Well, as I said, I couldn't remember exactly what the XML standard said about encodings, but if it can contain non-ASCII characters, then my first inclination is to say that it has to be UTF-8, UTF-16, or UTF-32 based on the fact that that's what we support in the language and in Phobos (as I understand it, std.encodings is a bit of a joke that needs to be rethought and replaced, but regardless, it's the only Phobos module supporting any non- Unicode encodings).

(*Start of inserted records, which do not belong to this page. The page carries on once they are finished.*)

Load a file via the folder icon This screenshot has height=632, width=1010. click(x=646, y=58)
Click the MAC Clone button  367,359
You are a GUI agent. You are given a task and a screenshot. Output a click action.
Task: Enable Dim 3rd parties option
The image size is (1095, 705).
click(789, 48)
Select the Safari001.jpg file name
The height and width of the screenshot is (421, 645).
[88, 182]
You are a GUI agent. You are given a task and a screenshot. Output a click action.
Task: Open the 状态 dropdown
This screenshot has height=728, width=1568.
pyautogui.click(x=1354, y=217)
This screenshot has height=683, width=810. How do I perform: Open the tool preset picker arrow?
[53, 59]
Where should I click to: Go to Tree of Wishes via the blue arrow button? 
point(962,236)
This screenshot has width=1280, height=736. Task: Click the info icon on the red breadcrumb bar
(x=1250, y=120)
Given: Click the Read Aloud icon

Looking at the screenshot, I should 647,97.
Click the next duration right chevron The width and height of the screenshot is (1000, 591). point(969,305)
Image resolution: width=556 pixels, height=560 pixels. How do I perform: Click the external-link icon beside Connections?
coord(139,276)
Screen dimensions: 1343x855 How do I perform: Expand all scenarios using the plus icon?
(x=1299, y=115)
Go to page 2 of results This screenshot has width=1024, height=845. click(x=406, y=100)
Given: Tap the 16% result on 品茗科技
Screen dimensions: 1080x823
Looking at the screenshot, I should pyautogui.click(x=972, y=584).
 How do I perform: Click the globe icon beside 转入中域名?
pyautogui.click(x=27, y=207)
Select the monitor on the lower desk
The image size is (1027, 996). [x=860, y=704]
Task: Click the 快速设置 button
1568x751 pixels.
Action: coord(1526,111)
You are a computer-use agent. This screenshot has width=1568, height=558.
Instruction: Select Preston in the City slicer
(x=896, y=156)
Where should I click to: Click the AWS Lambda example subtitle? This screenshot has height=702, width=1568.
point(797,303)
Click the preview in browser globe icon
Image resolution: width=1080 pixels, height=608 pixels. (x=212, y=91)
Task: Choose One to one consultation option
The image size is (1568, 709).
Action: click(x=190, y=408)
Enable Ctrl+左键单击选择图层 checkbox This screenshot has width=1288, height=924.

However, because all of the XML special symbols should be ASCII, you should still be able to avoid decoding characters for the most part. It's only when you have to actually look at the content that Unicode would potentially matter. So, the performance hit of decoding Unicode characters should mostly be able to be avoided.
- Jonathan M Davis
|
August 29, 2013 Re: Replacing std.xml | ||||
---|---|---|---|---|
| ||||
Posted in reply to Michel Fortin | On Thursday, August 29, 2013 12:14:28 Michel Fortin wrote:
> On 2013-08-29 07:47:17 +0000, Jonathan M Davis <jmdavisProg@gmx.com> said:
> > On Thursday, August 29, 2013 09:25:35 w0rp wrote:
> >> The general idea in my mind is
> >> "something SAX-like, with something a little DOM-like."
> >
> > What I personally think would be best is to have multiple parsers. First you have something STAX-like (or maybe even lower level - I don't recall exactly what STAX gives you at the moment) that basically tokenizes the XML and returns a range of that. Then SAX and DOM parsers can be built on top of that. That way, you get the fastest parser possible as well as higher level, more functional parsers.
> >
> > But two of the biggest points of the design are that it's going to have to be range-based, and it's going to need to be able to take full advantage of slices (when used with any strings or random-access ranges) in order to avoid copying any of the data. That's the key design point which will allow a D parser to be extremely fast in comparison to parsers in most other languages.
> I wrote something like that a while ago.
>
> It only accepted arrays as input because of the lack of a "buffered range" concept that'd allow lookahead and efficient slicing from any kind of range, but that could be retrofitted in. It implements pretty much all of the XML spec, except for documents having an internal subset (which is something a little arcane). It does not deal with namespaces either, I feel like that should be done a layer above, but I'm not entirely sure.
>
> Lower-level parser: http://michelf.ca/docs/d/mfr/xmltok.html
>
> Higher-level parser built on the first one: http://michelf.ca/docs/d/mfr/xml.html
>
> The code:
> http://michelf.ca/docs/d/mfr-xml-2010-10-19.zip
>
> That code hasn't been compiled in a while, but it used to work very well for me. Feel free to use as a starting point.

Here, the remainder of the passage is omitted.